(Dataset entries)
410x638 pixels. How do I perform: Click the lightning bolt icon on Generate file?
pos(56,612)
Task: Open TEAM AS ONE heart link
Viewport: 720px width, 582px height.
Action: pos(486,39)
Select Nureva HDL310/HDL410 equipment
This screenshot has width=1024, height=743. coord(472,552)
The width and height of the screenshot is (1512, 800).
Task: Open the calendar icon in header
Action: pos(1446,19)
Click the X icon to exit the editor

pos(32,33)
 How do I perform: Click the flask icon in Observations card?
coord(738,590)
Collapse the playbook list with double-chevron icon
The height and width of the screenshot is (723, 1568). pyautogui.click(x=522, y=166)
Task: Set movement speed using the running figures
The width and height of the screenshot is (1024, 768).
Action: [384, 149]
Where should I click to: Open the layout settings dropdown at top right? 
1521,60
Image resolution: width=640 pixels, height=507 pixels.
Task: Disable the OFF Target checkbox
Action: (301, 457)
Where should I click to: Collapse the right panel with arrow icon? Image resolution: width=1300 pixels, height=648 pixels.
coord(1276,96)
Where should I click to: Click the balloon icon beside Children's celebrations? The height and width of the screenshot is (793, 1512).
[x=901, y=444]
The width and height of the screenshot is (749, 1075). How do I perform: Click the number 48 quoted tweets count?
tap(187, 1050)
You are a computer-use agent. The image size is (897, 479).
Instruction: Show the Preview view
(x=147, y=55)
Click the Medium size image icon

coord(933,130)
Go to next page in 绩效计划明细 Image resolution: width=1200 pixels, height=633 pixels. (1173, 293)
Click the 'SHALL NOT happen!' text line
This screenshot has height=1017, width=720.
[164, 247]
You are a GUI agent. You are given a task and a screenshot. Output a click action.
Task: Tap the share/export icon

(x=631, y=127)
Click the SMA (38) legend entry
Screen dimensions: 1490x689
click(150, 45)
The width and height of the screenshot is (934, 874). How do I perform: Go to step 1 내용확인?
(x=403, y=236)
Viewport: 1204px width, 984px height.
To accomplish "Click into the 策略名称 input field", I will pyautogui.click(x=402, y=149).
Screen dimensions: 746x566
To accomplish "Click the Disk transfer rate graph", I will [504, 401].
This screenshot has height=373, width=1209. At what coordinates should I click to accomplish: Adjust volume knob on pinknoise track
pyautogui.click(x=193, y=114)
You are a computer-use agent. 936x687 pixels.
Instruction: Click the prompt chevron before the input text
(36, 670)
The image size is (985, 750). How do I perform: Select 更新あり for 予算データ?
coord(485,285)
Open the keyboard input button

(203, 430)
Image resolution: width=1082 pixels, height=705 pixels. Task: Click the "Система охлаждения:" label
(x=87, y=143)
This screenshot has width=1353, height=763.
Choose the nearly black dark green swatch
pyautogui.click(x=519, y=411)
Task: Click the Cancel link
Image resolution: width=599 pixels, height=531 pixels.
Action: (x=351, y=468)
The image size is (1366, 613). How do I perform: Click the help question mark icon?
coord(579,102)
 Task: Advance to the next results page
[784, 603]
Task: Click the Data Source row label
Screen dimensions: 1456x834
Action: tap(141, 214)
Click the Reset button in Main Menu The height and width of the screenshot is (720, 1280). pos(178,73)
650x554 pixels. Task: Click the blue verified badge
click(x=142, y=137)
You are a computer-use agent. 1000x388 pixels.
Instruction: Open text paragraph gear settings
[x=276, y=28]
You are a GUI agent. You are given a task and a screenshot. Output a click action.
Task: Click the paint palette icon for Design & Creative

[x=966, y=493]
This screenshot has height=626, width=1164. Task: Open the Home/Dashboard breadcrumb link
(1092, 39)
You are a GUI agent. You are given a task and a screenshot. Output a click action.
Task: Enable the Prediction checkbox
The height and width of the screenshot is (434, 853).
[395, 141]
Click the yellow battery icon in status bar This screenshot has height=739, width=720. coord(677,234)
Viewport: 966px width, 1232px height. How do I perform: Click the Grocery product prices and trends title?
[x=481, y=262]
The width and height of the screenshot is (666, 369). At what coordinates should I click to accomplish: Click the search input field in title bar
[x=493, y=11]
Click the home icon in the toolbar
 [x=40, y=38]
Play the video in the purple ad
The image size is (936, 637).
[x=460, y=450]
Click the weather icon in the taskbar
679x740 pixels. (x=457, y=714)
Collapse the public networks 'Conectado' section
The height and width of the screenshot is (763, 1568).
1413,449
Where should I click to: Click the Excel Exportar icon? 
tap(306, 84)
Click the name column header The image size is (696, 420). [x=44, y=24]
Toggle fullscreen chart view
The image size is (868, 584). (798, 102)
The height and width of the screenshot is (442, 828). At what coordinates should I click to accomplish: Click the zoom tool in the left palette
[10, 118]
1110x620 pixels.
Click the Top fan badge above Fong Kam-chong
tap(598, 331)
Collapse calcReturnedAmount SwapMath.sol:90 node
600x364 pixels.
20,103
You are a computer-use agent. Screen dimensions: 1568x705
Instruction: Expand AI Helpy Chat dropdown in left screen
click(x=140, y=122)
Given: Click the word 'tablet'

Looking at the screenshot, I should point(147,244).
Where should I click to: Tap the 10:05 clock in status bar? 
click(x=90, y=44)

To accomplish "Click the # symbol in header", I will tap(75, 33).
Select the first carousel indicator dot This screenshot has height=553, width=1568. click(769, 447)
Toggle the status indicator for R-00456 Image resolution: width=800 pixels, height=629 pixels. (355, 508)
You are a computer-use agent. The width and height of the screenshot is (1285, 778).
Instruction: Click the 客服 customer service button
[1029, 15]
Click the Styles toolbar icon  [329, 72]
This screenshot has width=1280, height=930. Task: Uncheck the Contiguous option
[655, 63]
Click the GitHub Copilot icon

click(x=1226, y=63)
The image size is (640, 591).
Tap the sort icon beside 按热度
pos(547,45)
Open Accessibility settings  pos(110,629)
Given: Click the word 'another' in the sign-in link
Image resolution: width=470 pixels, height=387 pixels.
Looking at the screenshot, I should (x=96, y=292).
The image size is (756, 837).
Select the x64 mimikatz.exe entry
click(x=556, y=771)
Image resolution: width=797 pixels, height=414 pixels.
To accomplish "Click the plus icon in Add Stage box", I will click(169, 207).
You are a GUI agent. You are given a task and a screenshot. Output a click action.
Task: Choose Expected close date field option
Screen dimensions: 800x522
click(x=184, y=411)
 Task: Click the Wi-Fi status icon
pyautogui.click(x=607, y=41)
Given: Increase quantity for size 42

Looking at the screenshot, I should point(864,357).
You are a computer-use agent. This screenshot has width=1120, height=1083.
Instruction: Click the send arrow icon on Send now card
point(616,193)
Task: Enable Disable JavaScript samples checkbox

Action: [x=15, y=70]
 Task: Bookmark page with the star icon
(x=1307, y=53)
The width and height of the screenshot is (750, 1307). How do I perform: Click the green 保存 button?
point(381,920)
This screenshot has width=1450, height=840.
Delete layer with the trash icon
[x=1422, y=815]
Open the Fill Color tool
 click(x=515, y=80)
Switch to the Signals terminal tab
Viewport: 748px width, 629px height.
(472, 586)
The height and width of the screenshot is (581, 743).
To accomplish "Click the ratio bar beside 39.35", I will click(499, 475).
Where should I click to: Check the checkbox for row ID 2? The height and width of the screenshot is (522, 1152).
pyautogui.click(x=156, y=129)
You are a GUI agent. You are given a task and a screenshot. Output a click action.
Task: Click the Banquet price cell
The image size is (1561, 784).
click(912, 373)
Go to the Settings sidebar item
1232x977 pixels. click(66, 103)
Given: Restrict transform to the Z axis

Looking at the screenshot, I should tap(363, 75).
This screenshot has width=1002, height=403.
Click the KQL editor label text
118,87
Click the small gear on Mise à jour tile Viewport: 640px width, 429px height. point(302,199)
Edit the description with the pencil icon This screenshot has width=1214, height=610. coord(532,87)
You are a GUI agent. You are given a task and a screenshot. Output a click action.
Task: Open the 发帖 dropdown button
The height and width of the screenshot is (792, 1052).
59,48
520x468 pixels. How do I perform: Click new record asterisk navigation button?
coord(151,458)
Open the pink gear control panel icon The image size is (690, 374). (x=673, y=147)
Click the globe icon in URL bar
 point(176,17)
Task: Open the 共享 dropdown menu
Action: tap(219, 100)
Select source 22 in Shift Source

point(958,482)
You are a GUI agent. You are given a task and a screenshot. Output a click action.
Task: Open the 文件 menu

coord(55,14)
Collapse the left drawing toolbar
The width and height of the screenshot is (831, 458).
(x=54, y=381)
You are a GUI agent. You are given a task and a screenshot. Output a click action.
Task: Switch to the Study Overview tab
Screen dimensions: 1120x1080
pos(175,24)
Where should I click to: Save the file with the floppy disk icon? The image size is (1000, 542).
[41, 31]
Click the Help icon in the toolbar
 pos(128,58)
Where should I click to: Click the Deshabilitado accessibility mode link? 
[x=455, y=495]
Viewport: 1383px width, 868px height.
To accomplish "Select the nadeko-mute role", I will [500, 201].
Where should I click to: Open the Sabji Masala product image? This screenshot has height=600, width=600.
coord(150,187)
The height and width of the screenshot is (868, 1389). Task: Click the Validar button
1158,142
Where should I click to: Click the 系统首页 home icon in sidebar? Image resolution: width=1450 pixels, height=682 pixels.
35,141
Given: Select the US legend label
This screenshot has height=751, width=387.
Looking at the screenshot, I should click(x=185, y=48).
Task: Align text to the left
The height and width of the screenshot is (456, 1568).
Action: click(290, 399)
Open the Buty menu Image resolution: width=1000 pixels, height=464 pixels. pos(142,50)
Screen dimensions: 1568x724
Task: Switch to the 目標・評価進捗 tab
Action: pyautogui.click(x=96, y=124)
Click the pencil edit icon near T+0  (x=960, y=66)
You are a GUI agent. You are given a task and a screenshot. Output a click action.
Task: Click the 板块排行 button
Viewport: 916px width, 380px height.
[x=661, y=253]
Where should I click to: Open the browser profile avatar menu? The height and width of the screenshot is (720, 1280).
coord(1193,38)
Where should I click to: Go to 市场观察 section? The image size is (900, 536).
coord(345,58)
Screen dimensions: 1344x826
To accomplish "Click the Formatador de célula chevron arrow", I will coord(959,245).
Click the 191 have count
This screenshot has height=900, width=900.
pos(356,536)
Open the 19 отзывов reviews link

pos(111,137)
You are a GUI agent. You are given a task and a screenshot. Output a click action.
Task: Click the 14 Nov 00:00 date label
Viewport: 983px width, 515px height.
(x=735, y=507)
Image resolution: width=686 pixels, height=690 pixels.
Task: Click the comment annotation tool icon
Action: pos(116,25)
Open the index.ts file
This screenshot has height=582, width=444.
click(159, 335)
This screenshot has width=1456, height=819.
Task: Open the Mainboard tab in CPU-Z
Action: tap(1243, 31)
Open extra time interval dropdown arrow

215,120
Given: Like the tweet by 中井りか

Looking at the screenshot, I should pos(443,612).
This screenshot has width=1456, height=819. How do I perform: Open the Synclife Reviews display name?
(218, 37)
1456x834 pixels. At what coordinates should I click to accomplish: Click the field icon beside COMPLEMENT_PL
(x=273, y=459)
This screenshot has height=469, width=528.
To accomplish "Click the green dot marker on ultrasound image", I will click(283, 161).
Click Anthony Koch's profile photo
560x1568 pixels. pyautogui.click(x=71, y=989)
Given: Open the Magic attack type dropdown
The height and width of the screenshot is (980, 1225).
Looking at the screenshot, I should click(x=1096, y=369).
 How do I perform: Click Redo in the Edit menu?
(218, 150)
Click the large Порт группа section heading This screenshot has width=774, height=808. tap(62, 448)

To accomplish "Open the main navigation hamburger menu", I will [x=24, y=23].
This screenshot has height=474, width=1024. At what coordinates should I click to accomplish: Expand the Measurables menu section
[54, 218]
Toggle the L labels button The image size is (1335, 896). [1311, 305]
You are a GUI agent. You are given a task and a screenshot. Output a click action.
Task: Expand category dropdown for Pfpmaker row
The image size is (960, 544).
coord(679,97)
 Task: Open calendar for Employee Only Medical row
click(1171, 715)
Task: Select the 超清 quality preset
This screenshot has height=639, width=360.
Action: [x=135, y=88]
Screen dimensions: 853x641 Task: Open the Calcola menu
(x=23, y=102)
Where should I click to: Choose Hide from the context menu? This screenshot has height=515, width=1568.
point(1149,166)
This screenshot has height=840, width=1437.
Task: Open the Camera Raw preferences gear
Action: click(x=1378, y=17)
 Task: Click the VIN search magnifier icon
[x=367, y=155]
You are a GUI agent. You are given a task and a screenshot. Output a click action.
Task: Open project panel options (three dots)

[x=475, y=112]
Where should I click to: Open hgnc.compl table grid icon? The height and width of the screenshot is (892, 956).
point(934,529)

WHAT NEEDS TO BE DONE >> Wherever the string "computer" shows up in a line of the records, count that line once. Report the total alone.

ANSWER TO THIS EXERCISE >> 6